1. DNS Sanitization → following a web request, a call is made to where the Internet domain name and IP address reside. With DNS Sanitization, you can determine if the site is part of that user’s approved access, and if not, display a message that the access to the site is against policy and include a link directly to your online AUP.
There are several tools emerging that use machine learning to know if a site may be malicious, and some will automate blocking a dangerous DNS request. These kinds of technologies do the heavy lifting, so your security team doesn’t get backlogged.
2. NextGEN Firewalls (NGFW) → Most organizations have NextGEN firewalls these days. These devices are multi-functional and do more than just IP blocking. Modern firewalls offer deep packet inspection, so you can actually see what application(s) employees are opening, even if the traffic is encrypted. They also deliver intrusion prevention and give you the ability to use more data intelligence than ever before.
If the firewall’s bandwidth is not a concern, you can use SSL decryption to inspect traffic and see what is happening, essentially becoming the authorized middleman. It’s also important to remember that not everything needs to be decrypted, which will also save you bandwidth. Bigger organizations may find it easier and more cost-effective to offload that processing power to a proxy which can sanitize the data and company IP before it goes out. That makes your digital footprint more anonymous. Proxies and SSL decryption can go a long way in cost/risk savings and simplify your overall security posture without sacrificing critical security elements.
3. Cloud Access Security Broker (CASB) → Last year our CTO, Pete Schmitt, wrote a great blog about CASB, so I won’t elaborate too much other than to offer this: as your business grows and you move away from having on-premise hardware and software, enlisting a CASB can save you a world of time and complexity.

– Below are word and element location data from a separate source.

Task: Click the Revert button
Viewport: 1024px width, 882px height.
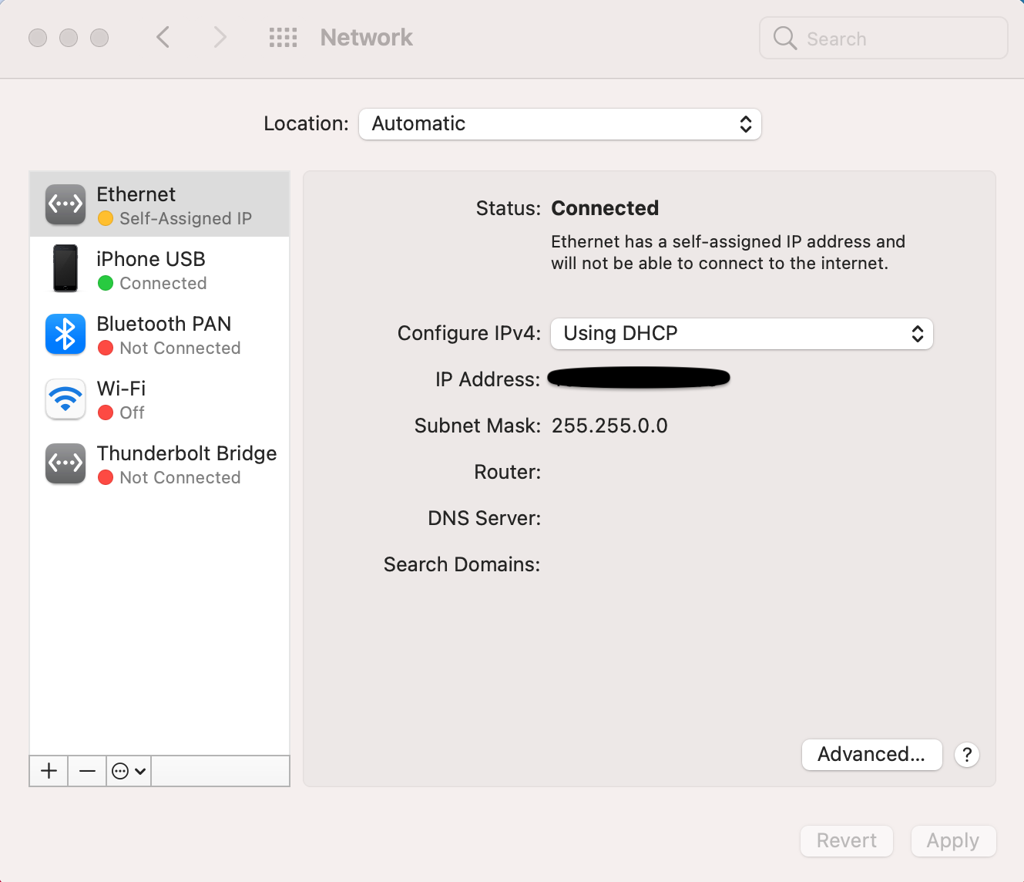Action: point(847,841)
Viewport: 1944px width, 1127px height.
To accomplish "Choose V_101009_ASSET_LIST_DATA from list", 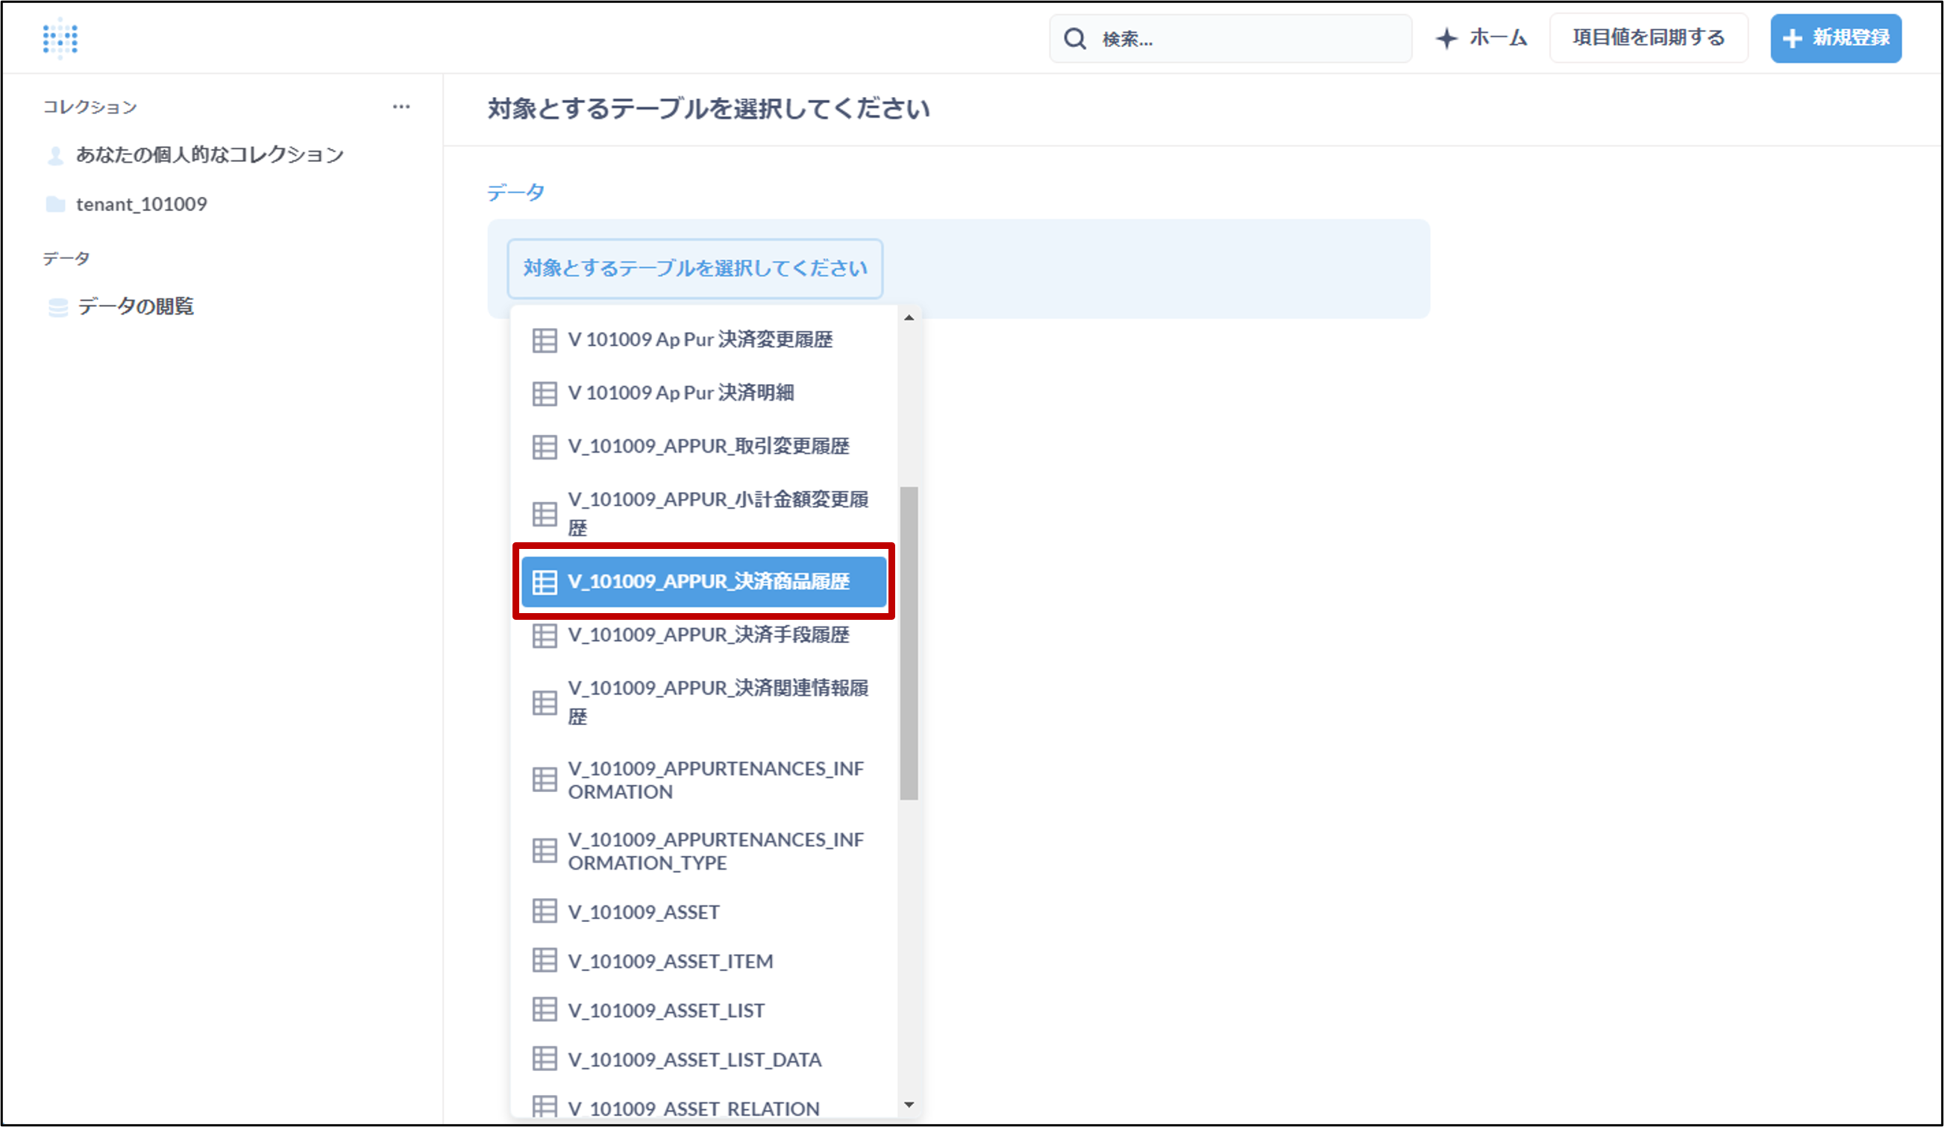I will [x=694, y=1060].
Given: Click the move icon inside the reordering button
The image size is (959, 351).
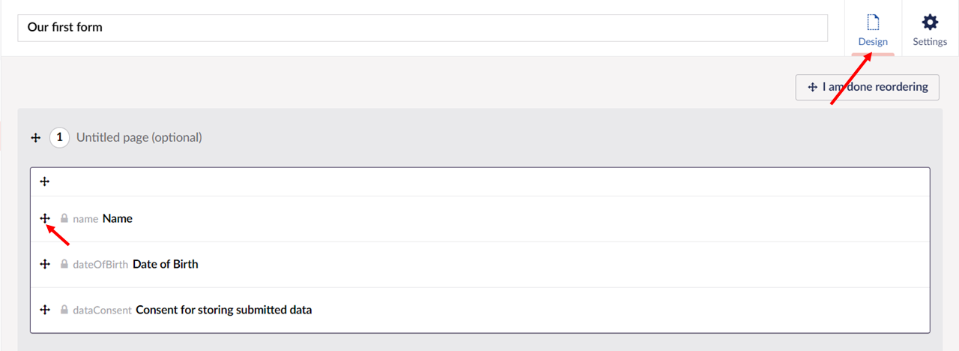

A CASB’s ability to let you know what kind of PII you have in the cloud, where it resides, and if it is publicly exposed will save you more than just time and a headache. Get proactive on this front, and work with a CASB solution to build an extended access control system in your cloud infrastructure that can be monitored, responded to and documented.
The truth is, there really is no ‘one size fits all’ approach to advancing your web filtering capabilities. Enhancing your strategy on this front will reduce your risk and help you be more prepared. While technology is an enabler of your strategy, it’s up to you to determine the right next step in becoming more prepared and proactive than ever before.
You may also be thinking, “I just don’t have the time to research all of the vendors offering these kinds of solutions.” I get it. Engaging an expert team to help you assess your unique requirements and then tailor a course of action fit specifically to you is a great next step.
Security should be an ongoing process, not a one-time project. If you begin with the end in mind, you’re one step closer to being prepared.